• Your task
Find and copy every line in the records that includes the string "panel".

• Raw data
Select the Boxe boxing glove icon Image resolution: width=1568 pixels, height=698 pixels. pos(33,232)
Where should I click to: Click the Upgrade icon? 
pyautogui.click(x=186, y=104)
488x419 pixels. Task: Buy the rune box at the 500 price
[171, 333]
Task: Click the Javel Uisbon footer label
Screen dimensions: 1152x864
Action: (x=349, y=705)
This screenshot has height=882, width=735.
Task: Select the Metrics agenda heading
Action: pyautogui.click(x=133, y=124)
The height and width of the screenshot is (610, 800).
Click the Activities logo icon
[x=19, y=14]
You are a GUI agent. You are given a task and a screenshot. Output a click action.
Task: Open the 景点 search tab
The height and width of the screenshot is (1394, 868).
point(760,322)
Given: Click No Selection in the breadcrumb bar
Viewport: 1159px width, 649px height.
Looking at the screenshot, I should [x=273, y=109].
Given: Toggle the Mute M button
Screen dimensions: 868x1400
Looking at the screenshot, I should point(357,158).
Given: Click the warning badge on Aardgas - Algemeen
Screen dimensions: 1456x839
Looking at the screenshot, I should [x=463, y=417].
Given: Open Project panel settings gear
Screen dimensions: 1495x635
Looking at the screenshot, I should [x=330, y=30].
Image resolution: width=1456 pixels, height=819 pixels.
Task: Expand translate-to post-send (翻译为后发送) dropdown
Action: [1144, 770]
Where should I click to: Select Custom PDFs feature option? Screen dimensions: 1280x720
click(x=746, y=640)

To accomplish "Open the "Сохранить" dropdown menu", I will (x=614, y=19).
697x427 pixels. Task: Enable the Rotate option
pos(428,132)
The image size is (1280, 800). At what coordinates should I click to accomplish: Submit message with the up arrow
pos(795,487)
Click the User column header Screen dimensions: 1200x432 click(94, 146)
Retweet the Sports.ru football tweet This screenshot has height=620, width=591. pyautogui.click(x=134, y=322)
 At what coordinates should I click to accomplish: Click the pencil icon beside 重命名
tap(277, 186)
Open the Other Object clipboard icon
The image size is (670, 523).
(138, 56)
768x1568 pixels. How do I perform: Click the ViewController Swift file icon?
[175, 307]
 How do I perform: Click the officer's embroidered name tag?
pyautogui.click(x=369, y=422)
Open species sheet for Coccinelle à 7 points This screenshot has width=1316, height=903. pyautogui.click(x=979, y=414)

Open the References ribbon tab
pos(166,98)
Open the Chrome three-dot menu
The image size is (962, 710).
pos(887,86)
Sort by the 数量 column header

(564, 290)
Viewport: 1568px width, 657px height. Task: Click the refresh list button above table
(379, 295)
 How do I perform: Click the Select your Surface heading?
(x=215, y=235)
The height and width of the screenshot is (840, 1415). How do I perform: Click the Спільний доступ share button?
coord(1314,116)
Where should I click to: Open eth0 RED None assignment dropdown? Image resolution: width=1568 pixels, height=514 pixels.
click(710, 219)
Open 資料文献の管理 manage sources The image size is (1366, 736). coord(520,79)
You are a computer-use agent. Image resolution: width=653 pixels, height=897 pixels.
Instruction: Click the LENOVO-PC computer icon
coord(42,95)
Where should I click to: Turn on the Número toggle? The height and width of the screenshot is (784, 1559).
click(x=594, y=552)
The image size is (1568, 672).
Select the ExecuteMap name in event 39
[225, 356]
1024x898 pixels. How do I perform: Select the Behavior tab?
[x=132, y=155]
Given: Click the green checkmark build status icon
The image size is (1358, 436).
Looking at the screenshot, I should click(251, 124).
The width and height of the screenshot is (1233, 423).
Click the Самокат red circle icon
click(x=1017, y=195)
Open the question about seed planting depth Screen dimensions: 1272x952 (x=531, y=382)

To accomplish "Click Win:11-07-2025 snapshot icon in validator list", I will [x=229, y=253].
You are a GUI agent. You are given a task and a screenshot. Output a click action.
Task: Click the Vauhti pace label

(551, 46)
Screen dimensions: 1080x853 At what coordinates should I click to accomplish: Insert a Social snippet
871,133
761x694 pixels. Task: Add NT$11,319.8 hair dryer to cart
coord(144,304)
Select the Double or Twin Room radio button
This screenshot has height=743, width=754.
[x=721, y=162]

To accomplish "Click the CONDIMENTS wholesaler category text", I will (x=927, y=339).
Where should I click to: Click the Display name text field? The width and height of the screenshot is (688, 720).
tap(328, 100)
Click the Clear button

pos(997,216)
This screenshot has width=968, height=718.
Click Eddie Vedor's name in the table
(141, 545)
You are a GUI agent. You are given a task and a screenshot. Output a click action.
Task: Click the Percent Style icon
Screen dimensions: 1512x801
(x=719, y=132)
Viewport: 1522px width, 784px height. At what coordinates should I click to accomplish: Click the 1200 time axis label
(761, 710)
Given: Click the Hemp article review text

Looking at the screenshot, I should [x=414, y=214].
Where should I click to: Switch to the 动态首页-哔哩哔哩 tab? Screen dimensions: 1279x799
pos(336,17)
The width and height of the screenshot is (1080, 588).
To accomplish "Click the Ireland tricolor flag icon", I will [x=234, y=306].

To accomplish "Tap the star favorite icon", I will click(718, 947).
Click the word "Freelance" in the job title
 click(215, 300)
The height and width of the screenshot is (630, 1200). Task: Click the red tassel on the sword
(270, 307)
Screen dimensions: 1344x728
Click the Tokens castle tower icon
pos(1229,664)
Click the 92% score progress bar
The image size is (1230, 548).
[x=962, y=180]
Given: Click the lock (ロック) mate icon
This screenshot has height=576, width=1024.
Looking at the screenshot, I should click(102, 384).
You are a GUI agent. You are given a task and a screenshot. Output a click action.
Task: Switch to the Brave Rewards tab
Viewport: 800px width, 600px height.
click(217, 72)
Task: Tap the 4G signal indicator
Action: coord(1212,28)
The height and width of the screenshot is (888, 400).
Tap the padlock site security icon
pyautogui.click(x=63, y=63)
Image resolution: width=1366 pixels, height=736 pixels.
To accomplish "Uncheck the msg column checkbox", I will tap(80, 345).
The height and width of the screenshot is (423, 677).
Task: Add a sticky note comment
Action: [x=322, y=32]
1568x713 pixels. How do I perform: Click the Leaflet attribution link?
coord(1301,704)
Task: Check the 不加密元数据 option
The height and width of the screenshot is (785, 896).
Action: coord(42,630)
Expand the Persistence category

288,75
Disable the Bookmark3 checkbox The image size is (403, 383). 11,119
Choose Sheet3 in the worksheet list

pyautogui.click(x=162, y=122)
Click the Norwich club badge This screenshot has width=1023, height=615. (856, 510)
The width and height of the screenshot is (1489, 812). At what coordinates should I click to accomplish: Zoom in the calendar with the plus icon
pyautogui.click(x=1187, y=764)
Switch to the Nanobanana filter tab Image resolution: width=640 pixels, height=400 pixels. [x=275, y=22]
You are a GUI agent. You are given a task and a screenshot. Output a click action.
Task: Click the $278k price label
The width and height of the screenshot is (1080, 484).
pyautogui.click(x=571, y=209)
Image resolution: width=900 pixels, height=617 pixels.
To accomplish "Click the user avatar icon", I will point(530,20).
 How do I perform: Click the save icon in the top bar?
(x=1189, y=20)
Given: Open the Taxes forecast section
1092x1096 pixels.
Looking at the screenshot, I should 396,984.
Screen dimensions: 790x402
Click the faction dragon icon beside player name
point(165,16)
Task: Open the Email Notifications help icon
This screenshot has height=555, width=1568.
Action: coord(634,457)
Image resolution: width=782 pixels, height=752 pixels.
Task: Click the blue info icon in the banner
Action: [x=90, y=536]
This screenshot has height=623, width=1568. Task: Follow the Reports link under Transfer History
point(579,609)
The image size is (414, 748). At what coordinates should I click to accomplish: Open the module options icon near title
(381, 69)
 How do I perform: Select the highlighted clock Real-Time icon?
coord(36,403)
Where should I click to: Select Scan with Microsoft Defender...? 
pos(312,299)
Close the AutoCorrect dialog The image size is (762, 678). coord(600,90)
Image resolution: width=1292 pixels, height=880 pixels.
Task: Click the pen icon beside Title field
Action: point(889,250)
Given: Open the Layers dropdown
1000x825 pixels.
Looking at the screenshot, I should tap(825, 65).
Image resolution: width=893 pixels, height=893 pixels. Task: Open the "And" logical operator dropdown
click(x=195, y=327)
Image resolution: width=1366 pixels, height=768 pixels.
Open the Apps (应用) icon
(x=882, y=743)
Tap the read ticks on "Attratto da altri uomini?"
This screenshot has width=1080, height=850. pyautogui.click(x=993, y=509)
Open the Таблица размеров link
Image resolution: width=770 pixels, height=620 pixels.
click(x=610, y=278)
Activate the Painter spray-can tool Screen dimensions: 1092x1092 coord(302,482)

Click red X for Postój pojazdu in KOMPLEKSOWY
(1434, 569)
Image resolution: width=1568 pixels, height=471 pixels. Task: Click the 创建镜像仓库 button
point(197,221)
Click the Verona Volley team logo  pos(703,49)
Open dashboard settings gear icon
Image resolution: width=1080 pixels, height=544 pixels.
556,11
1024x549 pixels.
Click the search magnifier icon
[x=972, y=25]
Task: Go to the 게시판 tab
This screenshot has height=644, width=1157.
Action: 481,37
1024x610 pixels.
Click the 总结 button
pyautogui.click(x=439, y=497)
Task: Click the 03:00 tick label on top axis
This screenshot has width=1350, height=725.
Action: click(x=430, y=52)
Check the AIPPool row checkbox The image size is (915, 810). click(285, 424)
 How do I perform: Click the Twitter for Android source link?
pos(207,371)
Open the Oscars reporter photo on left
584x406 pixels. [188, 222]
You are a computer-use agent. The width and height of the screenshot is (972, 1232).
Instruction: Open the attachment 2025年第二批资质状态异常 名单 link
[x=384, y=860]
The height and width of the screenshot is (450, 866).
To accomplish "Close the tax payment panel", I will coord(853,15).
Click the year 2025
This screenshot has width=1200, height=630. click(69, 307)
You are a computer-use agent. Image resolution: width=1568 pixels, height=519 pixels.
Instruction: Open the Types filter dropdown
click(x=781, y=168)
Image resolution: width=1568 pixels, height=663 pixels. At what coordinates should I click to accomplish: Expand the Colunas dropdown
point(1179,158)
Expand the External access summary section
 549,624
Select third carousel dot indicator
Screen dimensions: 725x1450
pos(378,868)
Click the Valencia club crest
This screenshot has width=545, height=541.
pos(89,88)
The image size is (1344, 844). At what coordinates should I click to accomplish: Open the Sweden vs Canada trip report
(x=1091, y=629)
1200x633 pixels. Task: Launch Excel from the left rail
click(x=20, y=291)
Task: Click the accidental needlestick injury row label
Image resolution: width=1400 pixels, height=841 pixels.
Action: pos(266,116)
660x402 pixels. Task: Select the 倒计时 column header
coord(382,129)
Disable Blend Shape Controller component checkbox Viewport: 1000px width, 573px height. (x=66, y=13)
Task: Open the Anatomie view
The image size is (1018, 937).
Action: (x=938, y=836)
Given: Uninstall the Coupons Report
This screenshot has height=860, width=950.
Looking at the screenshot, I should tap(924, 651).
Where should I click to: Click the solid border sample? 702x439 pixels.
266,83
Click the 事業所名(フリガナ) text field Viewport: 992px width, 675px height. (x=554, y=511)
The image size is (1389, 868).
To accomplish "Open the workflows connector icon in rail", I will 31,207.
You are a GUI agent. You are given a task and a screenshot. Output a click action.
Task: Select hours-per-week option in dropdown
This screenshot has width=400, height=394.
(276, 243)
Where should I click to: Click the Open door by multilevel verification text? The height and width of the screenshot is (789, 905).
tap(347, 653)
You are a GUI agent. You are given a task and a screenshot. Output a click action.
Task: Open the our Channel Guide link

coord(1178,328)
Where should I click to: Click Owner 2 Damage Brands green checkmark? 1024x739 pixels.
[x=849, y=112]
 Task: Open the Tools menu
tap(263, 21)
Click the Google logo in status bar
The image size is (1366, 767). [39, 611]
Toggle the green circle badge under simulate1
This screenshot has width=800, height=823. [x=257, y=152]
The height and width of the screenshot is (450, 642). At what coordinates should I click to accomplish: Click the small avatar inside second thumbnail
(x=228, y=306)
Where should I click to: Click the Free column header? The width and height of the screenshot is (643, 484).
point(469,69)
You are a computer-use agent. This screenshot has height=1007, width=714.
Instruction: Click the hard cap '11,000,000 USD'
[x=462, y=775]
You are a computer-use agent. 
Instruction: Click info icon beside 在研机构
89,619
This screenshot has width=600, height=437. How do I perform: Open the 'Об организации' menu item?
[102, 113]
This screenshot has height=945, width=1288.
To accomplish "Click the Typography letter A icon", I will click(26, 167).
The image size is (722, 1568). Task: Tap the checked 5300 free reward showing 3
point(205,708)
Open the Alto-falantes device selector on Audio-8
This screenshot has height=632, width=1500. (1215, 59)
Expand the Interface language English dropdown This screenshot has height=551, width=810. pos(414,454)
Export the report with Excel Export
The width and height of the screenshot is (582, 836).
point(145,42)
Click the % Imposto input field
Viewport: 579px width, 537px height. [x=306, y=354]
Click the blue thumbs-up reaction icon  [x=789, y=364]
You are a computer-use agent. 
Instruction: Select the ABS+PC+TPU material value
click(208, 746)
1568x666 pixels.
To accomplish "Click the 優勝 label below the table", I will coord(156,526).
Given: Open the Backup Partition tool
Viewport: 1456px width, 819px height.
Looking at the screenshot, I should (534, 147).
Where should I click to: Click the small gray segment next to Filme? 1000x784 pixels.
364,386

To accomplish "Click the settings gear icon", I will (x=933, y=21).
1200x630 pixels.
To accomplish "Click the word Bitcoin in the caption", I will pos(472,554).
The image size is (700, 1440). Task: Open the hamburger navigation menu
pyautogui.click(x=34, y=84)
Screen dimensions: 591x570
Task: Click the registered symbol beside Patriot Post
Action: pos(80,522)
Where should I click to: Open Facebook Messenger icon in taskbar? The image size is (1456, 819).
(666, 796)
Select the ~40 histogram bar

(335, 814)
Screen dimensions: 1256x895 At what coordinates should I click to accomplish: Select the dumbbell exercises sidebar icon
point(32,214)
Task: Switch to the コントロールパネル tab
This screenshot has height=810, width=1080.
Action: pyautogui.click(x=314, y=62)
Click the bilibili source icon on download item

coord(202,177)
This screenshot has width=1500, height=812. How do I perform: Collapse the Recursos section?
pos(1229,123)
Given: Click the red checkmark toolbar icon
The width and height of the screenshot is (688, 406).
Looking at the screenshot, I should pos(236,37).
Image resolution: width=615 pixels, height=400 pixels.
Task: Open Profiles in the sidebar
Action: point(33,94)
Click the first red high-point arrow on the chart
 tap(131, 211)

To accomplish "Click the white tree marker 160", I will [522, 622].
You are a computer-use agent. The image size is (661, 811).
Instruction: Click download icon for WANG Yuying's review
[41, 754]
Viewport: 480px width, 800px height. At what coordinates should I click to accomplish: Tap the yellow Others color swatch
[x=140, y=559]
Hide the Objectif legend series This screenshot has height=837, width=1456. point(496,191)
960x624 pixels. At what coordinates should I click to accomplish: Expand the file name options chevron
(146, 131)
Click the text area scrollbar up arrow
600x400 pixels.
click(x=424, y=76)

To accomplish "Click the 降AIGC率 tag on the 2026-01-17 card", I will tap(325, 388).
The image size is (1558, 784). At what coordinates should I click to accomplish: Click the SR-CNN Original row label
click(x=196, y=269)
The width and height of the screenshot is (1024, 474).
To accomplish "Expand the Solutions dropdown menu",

• Exercise solution
Given: Open Project panel settings gear
To accomplish "Close the tax payment panel", I will coord(853,15).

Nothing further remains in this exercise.